→ RAW DATA
--------------------

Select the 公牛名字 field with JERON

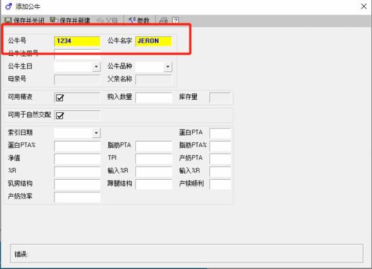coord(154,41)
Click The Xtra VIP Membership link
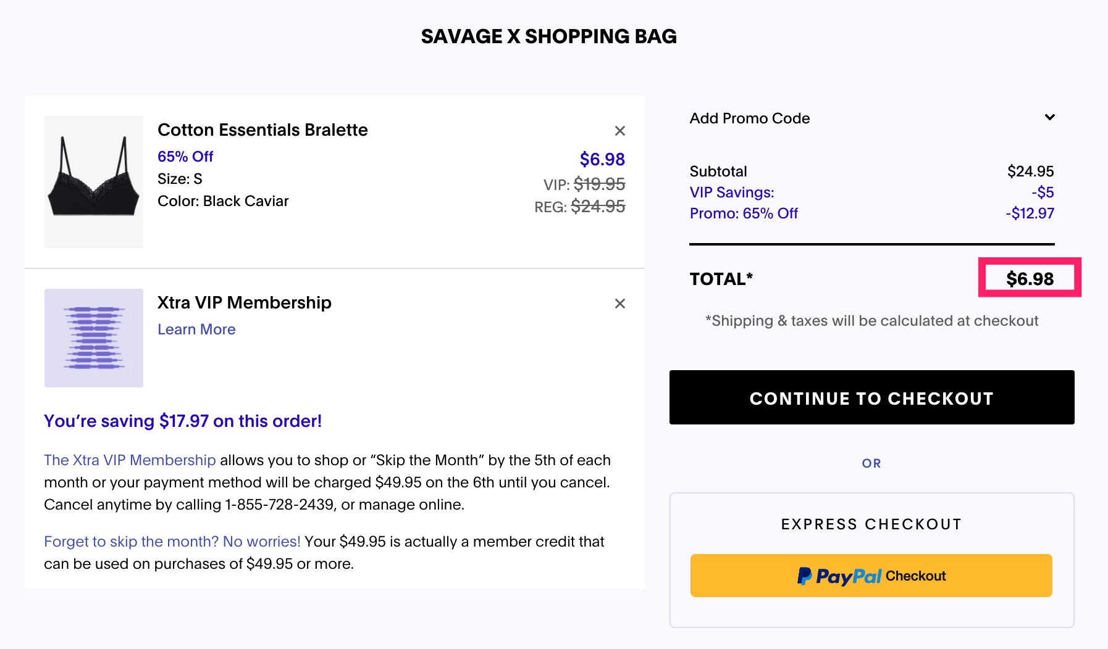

--------------------

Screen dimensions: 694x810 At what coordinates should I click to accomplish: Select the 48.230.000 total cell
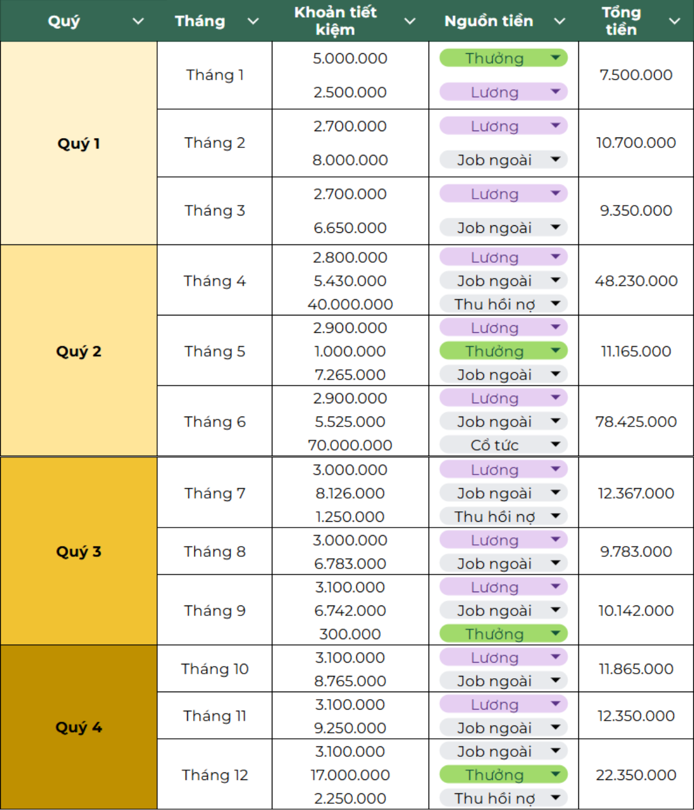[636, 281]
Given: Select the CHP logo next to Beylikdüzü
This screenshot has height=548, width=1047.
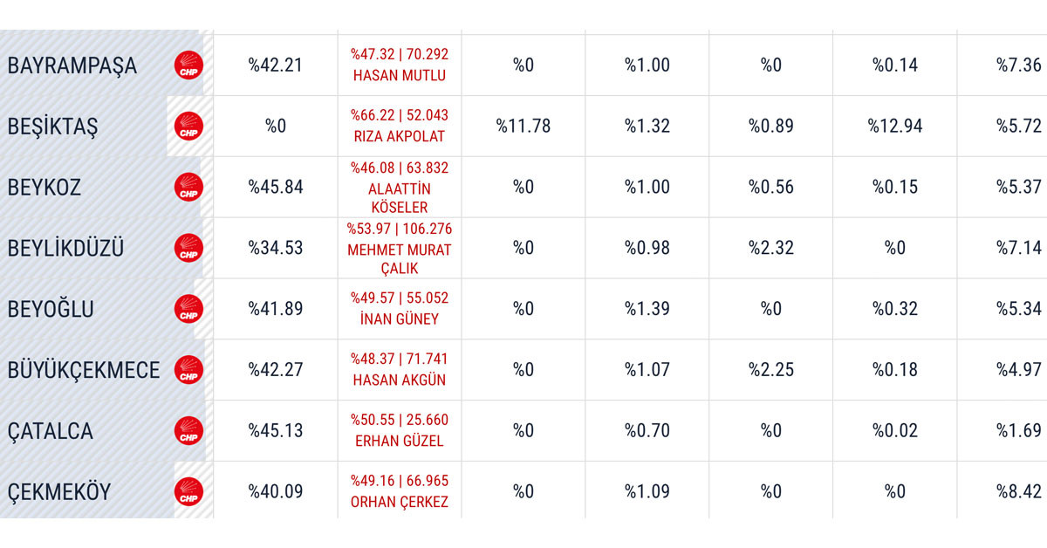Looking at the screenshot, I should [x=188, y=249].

--------------------

In the listing above, find the line with "Select the 公牛名字 field with JERON" and the line with "Click The Xtra VIP Membership link". Set down both and every line between them, minus the pictures.

Select the 公牛名字 field with JERON

coord(154,41)
Click The Xtra VIP Membership link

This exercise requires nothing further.